Здоровье Лохвицкой заметно ухудшается с конца 1890-х годов, возможно, из-за драматических переживаний, связанных с Бальмонтом. Она часто болеет, жалуется на боли в сердце, депрессию, ночные кошмары. В декабре 1904 года болезнь обострилась, в 1905 году поэтесса была уже практически прикована к постели. Последний период улучшения был летом 1905 года, на даче, затем Лохвицкой внезапно стало хуже. Умирала она мучительно. Физическая причина ее смерти неясна. В биографических справках обычно указывается туберкулез легких. Между тем ни в одном из некрологов эта болезнь не называется. Единственное современное поэтессе свидетельство (Ю.Загуляевой) говорит о "сердечной жабе", т.е. стенокардии. Во всяком случае, для современников было очевидно, что физические причины смерти Лохвицкой связаны с душевным состоянием. "Она рано умерла; как-то загадочно; как последствие нарушенного равновесия ее духа…" - писала в воспоминаниях дружившая с Лохвицкой поэтесса И. Гриневская.

Смерть наступила 27 августа (9 сентября) 1905 года. Лохвицкой было 35 лет, после нее остались пятеро детей. Похороны состоялись 29 августа. Народу было мало. Отпевали поэтессу в Духовской церкви Александро-Невской лавры, там же, на Никольском кладбище, ее и похоронили. Могила Лохвицкой сохранилась, но состояние ее оставляет желать лучшего. Надпись на надгробном памятнике гласит: "Мария Александровна Жибер - "М.А. Лохвицкая" - Родилась 19 ноября 1869 г. Скончалась 27 августа 1905 г." Никаких указаний на то, что она была поэтом, нет, и потому могила не привлекает к себе внимания. Судя по расположению захоронения, предполагалось, что рядом впоследствии будет погребен муж, но место осталось пустым.

Бальмонт, посвятивший ей лучший свой сборник "Будем как солнце" (1903), не выказал никакого участия к поэтессе на протяжении всей ее предсмертной болезни, и на похоронах не присутствовал. В его письме Брюсову от 5 сентября 1905 года среди пренебрежительных характеристик современных поэтов есть и такая: "Лохвицкая - красивый романс". Эти слова звучат цинично, не знать о смерти поэтессы Бальмонт не мог. Цинизмом проникнут и его сборник "Злые чары", название которого явно заимствовано у Лохвицкой (выражение встречается у нее в драмах "Бессмертная любовь" и "In nomine Domini", а также в стихотворении "Злые вихри"). Позднее он, видимо, раскаявшись, вновь переменил свое отношение к ней. Специально о Лохвицкой он ничего не написал, но образы ее поэзии продолжали всплывать в его стихах до конца его жизни.

ЗАДАНИЕ A - Отредактируйте отрывок текста о Лохвицкой от слов «Бальмонт, посвятивший ей» по слова «конца его жизни.» включительно: приведите его целиком, поставив «Тёмные чары» вместо «Злые чары».
ЗАДАНИЕ B - В какой церкви, согласно тексту о Лохвицкой, отпевали поэтессу?
Эти строки для работы не понадобятся.

(Сохранённые записи данных)
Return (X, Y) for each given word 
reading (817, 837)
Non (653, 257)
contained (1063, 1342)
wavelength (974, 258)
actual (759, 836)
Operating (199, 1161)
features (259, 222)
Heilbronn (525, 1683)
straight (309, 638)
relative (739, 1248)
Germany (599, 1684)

ОТВЕТ A -
Бальмонт, посвятивший ей лучший свой сборник "Будем как солнце" (1903), не выказал никакого участия к поэтессе на протяжении всей ее предсмертной болезни, и на похоронах не присутствовал. В его письме Брюсову от 5 сентября 1905 года среди пренебрежительных характеристик современных поэтов есть и такая: "Лохвицкая - красивый романс". Эти слова звучат цинично, не знать о смерти поэтессы Бальмонт не мог. Цинизмом проникнут и его сборник "Тёмные чары", название которого явно заимствовано у Лохвицкой (выражение встречается у нее в драмах "Бессмертная любовь" и "In nomine Domini", а также в стихотворении "Злые вихри"). Позднее он, видимо, раскаявшись, вновь переменил свое отношение к ней. Специально о Лохвицкой он ничего не написал, но образы ее поэзии продолжали всплывать в его стихах до конца его жизни.

ОТВЕТ B - В Духовской церкви Александро-Невской лавры.